[Opening DATA SECTION section]
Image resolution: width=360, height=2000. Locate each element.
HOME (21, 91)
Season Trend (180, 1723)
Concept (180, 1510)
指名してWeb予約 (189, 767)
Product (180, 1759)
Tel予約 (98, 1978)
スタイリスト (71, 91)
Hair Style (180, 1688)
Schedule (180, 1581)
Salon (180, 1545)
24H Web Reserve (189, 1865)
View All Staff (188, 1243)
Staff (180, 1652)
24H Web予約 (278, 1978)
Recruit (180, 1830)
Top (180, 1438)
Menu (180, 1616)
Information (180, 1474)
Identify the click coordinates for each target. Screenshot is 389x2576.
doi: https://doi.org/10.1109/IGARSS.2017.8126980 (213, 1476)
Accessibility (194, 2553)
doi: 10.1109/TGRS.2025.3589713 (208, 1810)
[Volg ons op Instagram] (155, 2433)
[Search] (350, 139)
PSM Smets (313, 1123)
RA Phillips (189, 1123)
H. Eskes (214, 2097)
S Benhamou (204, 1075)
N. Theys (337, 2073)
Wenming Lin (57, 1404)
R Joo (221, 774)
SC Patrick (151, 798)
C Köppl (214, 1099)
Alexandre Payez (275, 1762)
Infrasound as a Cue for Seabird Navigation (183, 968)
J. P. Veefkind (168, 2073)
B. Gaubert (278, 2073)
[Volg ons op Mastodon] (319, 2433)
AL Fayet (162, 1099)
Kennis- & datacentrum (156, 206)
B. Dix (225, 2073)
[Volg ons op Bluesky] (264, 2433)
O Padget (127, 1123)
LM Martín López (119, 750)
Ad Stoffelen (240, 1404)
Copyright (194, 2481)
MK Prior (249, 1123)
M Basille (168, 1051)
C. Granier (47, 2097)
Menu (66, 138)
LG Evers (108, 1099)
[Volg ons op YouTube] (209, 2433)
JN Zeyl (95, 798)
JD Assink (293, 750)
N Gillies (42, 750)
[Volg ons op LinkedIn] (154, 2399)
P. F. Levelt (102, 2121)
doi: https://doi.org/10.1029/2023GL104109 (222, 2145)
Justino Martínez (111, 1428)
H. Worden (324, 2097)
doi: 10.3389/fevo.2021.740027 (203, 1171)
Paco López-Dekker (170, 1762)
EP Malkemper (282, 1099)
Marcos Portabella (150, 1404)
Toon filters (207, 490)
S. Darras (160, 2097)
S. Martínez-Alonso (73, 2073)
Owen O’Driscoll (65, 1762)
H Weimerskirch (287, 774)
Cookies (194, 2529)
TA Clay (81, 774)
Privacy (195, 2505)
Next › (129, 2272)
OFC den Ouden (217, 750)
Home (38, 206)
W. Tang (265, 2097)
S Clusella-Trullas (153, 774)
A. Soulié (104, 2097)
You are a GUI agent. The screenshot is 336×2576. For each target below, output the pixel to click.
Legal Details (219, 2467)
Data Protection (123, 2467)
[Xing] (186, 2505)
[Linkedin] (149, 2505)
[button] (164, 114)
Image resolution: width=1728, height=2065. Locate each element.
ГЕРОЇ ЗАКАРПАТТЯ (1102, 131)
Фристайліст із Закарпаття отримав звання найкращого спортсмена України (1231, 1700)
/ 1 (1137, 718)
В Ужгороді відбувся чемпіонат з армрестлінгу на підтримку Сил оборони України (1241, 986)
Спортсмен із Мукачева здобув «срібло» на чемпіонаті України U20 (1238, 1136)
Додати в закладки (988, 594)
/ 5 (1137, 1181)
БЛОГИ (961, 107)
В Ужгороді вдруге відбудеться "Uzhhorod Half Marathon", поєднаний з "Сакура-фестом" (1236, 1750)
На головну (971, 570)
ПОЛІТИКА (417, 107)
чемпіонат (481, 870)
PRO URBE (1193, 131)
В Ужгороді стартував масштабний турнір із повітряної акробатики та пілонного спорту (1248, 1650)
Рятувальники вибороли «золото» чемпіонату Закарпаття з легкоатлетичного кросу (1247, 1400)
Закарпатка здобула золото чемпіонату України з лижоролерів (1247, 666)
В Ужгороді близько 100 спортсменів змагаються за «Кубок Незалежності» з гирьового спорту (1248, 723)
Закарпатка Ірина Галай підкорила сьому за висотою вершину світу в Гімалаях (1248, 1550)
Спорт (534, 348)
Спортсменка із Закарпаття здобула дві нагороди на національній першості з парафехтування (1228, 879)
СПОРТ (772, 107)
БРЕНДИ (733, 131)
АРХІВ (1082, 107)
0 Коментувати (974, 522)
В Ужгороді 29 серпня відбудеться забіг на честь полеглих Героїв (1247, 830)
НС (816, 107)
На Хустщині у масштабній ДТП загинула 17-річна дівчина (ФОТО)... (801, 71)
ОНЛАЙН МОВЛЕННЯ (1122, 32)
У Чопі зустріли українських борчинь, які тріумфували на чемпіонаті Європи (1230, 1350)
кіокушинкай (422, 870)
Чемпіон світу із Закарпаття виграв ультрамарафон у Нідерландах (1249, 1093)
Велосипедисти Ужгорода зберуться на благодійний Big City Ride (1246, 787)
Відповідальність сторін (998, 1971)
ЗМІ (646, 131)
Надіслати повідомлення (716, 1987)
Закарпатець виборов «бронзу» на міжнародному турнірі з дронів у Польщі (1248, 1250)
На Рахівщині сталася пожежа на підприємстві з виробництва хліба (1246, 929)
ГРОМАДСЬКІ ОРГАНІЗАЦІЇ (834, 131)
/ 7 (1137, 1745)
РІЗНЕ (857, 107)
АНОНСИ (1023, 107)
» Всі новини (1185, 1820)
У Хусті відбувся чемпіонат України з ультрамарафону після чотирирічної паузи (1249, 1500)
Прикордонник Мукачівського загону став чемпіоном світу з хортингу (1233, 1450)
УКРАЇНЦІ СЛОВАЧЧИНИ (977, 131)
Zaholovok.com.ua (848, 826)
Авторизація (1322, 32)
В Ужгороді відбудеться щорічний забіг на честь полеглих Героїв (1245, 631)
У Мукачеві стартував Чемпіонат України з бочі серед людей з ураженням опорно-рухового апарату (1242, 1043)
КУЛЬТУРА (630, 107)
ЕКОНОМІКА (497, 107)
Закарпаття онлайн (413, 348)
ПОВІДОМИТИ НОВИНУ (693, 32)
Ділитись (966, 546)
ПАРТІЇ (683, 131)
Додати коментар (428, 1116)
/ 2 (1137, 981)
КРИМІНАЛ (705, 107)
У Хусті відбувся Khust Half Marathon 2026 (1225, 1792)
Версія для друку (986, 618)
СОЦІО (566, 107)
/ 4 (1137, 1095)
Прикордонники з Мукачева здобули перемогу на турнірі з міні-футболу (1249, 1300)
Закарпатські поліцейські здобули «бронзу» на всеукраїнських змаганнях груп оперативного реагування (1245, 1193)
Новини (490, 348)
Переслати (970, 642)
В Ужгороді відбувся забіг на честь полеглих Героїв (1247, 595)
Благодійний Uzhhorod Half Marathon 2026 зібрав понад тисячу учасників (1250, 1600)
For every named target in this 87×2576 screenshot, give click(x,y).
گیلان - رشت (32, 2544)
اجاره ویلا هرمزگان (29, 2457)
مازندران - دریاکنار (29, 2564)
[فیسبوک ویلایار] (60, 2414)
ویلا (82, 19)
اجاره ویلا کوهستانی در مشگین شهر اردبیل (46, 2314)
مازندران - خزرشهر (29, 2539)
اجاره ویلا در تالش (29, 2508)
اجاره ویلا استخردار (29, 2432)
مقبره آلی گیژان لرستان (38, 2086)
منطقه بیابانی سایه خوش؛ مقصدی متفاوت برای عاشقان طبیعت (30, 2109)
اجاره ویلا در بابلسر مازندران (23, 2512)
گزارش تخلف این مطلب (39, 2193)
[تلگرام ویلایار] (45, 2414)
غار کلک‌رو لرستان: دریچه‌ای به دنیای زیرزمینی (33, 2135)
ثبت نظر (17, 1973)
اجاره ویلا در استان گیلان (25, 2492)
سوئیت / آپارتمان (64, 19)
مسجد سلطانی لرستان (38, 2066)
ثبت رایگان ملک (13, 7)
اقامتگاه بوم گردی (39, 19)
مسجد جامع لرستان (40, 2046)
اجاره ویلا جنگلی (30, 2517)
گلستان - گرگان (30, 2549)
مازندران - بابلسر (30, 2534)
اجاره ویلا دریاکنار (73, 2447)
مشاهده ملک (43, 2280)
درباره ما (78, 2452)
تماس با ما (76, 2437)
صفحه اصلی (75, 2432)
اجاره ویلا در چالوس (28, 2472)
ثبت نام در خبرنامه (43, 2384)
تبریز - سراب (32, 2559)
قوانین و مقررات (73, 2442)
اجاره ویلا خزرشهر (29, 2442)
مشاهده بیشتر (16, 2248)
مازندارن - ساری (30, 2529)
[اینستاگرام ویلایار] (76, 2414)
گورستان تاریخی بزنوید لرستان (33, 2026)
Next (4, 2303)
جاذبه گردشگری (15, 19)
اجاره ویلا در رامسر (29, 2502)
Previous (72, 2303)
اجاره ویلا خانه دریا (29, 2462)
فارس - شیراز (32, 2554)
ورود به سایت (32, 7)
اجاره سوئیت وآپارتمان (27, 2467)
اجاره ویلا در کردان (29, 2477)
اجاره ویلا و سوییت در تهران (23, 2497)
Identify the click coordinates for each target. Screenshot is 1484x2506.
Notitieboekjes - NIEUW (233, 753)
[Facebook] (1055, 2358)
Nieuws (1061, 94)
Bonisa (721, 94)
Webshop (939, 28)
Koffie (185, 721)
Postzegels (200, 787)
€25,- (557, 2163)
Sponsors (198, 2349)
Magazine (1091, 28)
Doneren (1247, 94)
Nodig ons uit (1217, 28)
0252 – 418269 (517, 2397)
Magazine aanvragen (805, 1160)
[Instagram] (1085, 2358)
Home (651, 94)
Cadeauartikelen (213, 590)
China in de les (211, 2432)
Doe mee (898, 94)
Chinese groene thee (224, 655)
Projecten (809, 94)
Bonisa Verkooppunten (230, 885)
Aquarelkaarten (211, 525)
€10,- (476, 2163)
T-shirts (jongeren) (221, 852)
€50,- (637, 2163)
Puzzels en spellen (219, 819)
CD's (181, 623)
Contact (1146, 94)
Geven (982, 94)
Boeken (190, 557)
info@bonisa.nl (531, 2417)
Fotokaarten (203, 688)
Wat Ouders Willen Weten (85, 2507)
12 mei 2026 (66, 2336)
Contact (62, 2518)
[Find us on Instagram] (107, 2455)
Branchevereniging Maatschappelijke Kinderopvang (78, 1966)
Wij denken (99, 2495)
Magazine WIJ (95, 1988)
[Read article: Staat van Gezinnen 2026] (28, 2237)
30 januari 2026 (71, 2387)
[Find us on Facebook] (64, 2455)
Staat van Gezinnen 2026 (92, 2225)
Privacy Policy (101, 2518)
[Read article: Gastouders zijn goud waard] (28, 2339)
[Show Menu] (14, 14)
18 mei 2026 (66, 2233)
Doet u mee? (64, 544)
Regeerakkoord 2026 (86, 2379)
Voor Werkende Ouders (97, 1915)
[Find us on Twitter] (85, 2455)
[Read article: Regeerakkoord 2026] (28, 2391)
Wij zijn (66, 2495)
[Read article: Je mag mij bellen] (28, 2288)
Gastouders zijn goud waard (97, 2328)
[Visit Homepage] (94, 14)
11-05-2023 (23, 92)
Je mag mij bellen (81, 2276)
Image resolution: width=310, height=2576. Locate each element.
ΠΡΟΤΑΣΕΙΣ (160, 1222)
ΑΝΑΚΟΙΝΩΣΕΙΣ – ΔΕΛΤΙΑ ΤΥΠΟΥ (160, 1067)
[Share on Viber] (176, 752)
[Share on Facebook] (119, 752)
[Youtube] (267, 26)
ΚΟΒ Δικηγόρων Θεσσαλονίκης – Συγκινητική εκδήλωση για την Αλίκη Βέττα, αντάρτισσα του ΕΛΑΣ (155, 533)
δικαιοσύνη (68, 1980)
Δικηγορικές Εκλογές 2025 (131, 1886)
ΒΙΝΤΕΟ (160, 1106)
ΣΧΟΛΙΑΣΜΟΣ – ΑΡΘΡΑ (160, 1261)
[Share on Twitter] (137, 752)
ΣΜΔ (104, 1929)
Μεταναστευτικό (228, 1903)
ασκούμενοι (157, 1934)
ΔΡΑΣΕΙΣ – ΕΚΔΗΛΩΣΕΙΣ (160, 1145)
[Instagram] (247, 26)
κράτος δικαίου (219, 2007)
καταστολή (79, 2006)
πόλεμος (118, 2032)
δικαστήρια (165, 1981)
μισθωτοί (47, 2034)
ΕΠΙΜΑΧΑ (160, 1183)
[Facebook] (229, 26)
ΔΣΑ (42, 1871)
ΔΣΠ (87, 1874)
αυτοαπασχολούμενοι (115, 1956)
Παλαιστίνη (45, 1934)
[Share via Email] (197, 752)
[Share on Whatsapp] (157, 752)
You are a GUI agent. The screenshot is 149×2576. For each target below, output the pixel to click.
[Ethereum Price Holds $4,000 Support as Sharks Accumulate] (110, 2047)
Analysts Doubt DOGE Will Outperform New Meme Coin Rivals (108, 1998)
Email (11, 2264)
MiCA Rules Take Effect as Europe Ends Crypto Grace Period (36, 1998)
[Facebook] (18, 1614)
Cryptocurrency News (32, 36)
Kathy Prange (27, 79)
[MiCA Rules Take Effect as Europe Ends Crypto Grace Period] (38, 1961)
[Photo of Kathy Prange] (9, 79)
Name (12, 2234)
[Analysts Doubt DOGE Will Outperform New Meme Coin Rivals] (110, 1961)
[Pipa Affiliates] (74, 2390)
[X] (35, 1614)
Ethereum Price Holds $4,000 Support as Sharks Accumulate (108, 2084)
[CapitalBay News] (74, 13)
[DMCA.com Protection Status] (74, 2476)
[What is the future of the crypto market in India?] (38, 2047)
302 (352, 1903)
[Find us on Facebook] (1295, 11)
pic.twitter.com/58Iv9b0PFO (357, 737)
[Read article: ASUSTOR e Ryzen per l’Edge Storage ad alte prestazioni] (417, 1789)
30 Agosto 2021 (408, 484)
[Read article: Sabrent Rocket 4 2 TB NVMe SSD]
[Closing DATA SECTION section]
_DIRECTIONS FOR THIS TASK_
Determine how many lines above hold the word "waard", then give only that number.

_RESPONSE TO THIS EXERCISE_
2